McCaul Op-Ed: Hardening Our Defenses Against Cyberwarfare (Wall Street Journal)
Wall Street Journal — By Michael McCaul
Before the devastating attacks of Sept. 11, 2001, it was difficult for most Americans to fathom such a tragedy on U.S. soil. It later became clear that we had not seen the warning signs. Today, advances in technology that connect utilities, industries and information in real time have changed the nature of the threats facing the nation. Digital networks could be used as a conduit to gas lines, power grids and transportation systems to silently deliver a devastating cyberattack to the U.S.
Nation states that mean America harm are sponsoring cyber espionage and are targeting the fastest route to the country's most sensitive information and critical infrastructure: wireless networks. Cyberwarfare is no longer an abstract threat to the homeland—it is happening now. Last year, an al Qaeda operative called for "electronic jihad" against the U.S. and compared the country's technological vulnerabilities to those in American security before 9/11.
A common military tactic by which an attacker attempts to disable or weaken a target before an invasion is referred to as "prepping the battlefield." Digital warfare is one way that foreign nation states disable critical infrastructure to make it vulnerable to conventional assaults. Stephen Flynn of Northeastern University, testifying last year before the House Committee on Homeland Security, described the cascading effect:
"When transformers fail, so too will water distribution, waste management, transportation, communications and many emergency and government services," Dr. Flynn said. He added: "Giving the average of twelve-month lead that is required to replace a damaged transformer today with a new one, if we had a mass damage of that scale at a local regional level the economic and society disruption would be enormous."

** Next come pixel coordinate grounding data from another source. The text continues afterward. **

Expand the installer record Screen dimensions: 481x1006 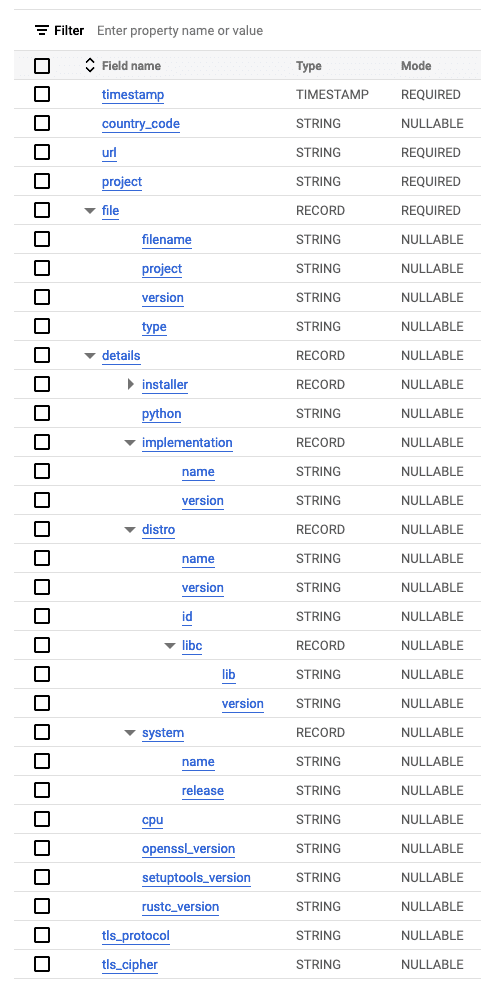(x=131, y=385)
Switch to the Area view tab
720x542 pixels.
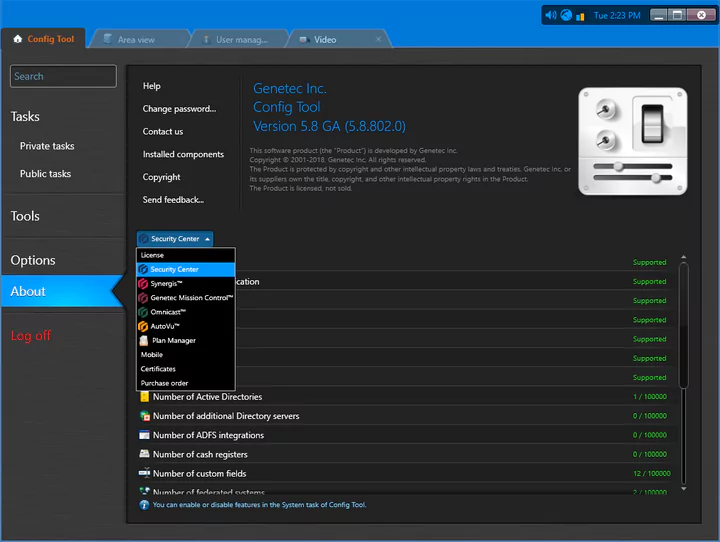(x=136, y=40)
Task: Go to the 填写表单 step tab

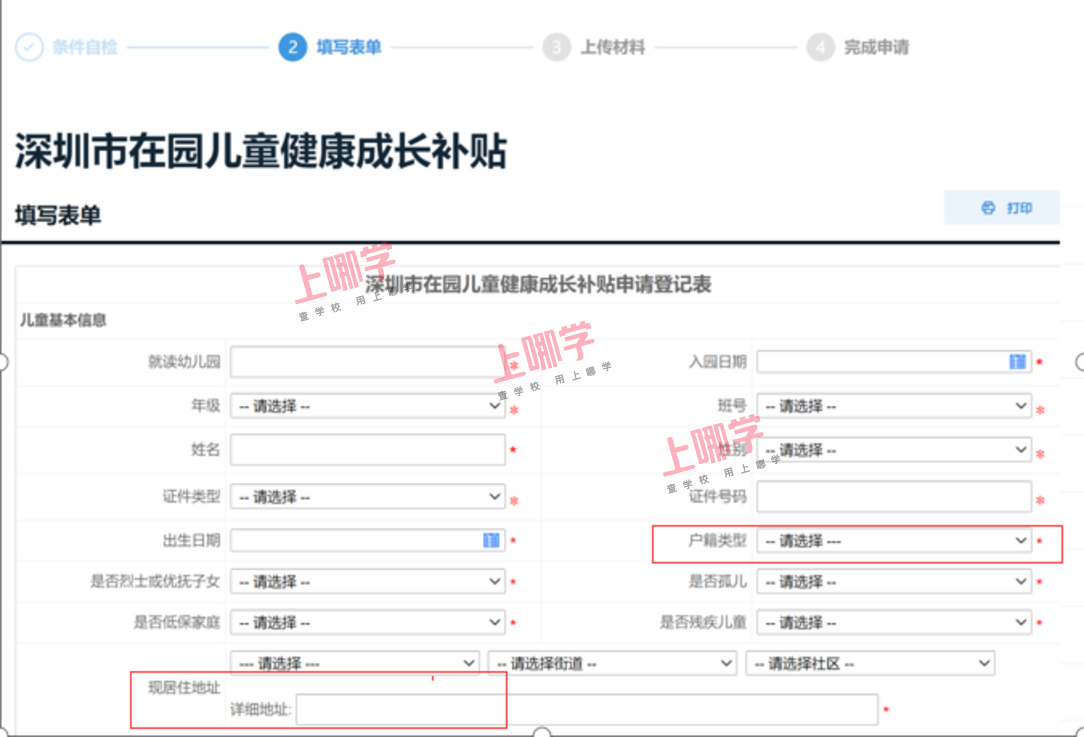Action: [x=348, y=47]
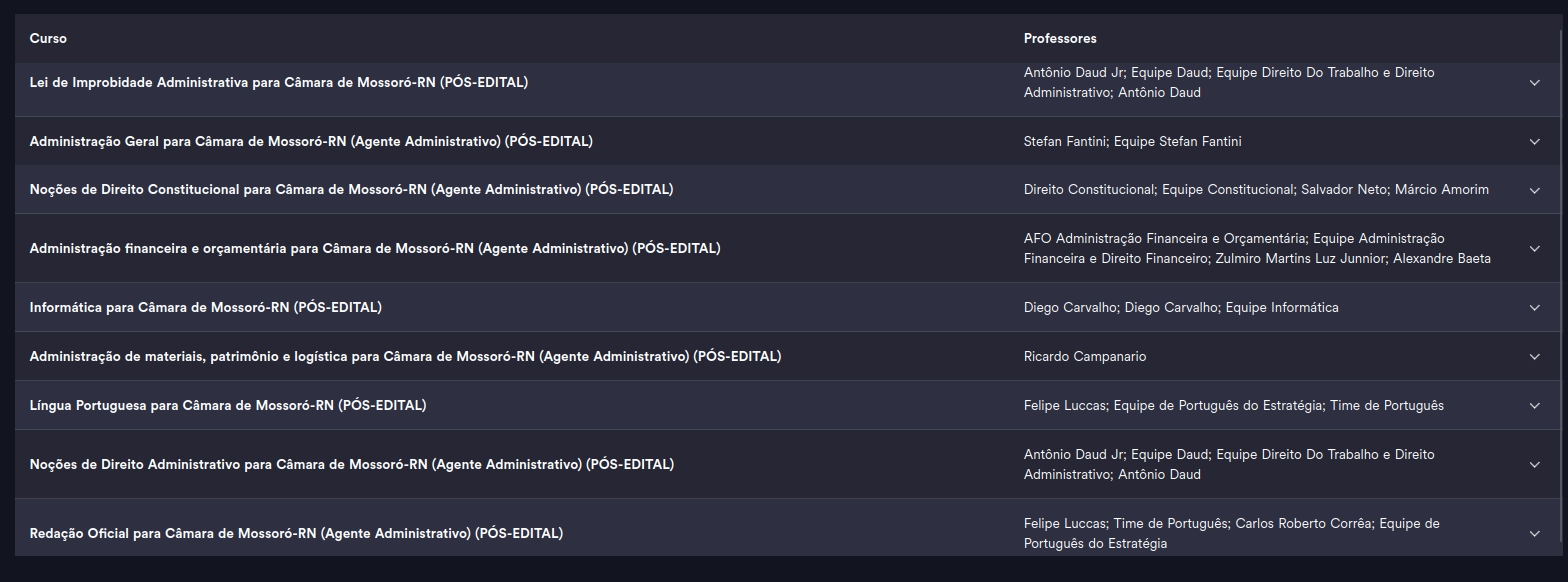Screen dimensions: 1568x582
Task: Expand the Noções de Direito Constitucional chevron
Action: point(1534,190)
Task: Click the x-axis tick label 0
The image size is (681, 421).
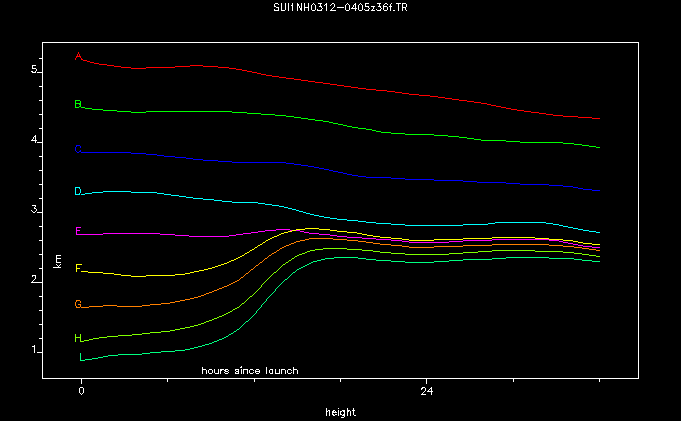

Whether foreign hackers cause a widespread energy shutdown—or worse, activate a nuclear meltdown—the U.S. cannot be complacent simply because a life-altering attack has not yet occurred.
A report released last month by Mandiant, a U.S. cybersecurity firm, identified China as the source of nearly 90% of cyberattacks against the U.S. Last fall, these hackers targeted a company that provides remote access to more than 60% of North America's oil and gas pipelines. Their attack was detected, but the company failed to stop the hackers from stealing project files. The nation's Air Traffic Control system has also been attacked by hackers, who stole both personal information and penetrated the ATC servers in 2009. Imagine the damage possible if enemies took command of U.S. commercial aviation.
Cyberattacks on the U.S. and its allies have also come from Iran and Russia. In December, Iranians targeted the state-owned Saudi Aramco, with the goal of stopping Saudi Arabia's oil production. This year Iran conducted multiple denial-of-service attacks on major U.S. banks.
The Department of Homeland Security and the Obama administration have made progress in promoting information-sharing. But the executive branch lacks constitutional authority possessed by Congress to provide the necessary liability protections that industry needs to freely and systematically share cyberthreat information with the federal government. To thwart attacks, we have to see and connect the dots. Congress has a responsibility to establish the statutory processes necessary to solidify and encourage this participation.
Additionally, Congress must build on the administration's efforts in a way that promotes U.S. commerce while not hindering its expansion and innovation. The public sector and privately owned companies that make up the country's critical infrastructure are capable of handling this challenge—and we must aid them in creating lines of communication with the civilian entities involved in making the American economy and infrastructure work.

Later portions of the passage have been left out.